(INSTRUCTIONS FOR THE TASK):
Read the listing below. Then repeat it exactly.

(EXTRACTED ENTRIES):
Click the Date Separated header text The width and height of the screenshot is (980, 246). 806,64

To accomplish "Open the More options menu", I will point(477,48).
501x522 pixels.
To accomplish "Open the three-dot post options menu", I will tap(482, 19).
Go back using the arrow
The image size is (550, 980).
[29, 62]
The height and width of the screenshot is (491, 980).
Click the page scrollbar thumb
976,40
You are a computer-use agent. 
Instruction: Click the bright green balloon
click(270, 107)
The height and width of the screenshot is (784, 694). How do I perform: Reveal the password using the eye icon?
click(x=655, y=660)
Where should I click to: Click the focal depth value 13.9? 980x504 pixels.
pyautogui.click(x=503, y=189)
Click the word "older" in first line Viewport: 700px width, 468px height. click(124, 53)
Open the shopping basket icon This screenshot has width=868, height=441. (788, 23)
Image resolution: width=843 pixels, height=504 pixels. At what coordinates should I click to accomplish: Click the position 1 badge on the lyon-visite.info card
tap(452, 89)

(THE ANSWER):
Click the Date Separated header text The width and height of the screenshot is (980, 246). 806,64

To accomplish "Open the More options menu", I will point(477,48).
501x522 pixels.
To accomplish "Open the three-dot post options menu", I will tap(482, 19).
Go back using the arrow
The image size is (550, 980).
[29, 62]
The height and width of the screenshot is (491, 980).
Click the page scrollbar thumb
976,40
You are a computer-use agent. 
Instruction: Click the bright green balloon
click(270, 107)
The height and width of the screenshot is (784, 694). How do I perform: Reveal the password using the eye icon?
click(x=655, y=660)
Where should I click to: Click the focal depth value 13.9? 980x504 pixels.
pyautogui.click(x=503, y=189)
Click the word "older" in first line Viewport: 700px width, 468px height. click(124, 53)
Open the shopping basket icon This screenshot has width=868, height=441. (788, 23)
Image resolution: width=843 pixels, height=504 pixels. At what coordinates should I click to accomplish: Click the position 1 badge on the lyon-visite.info card
tap(452, 89)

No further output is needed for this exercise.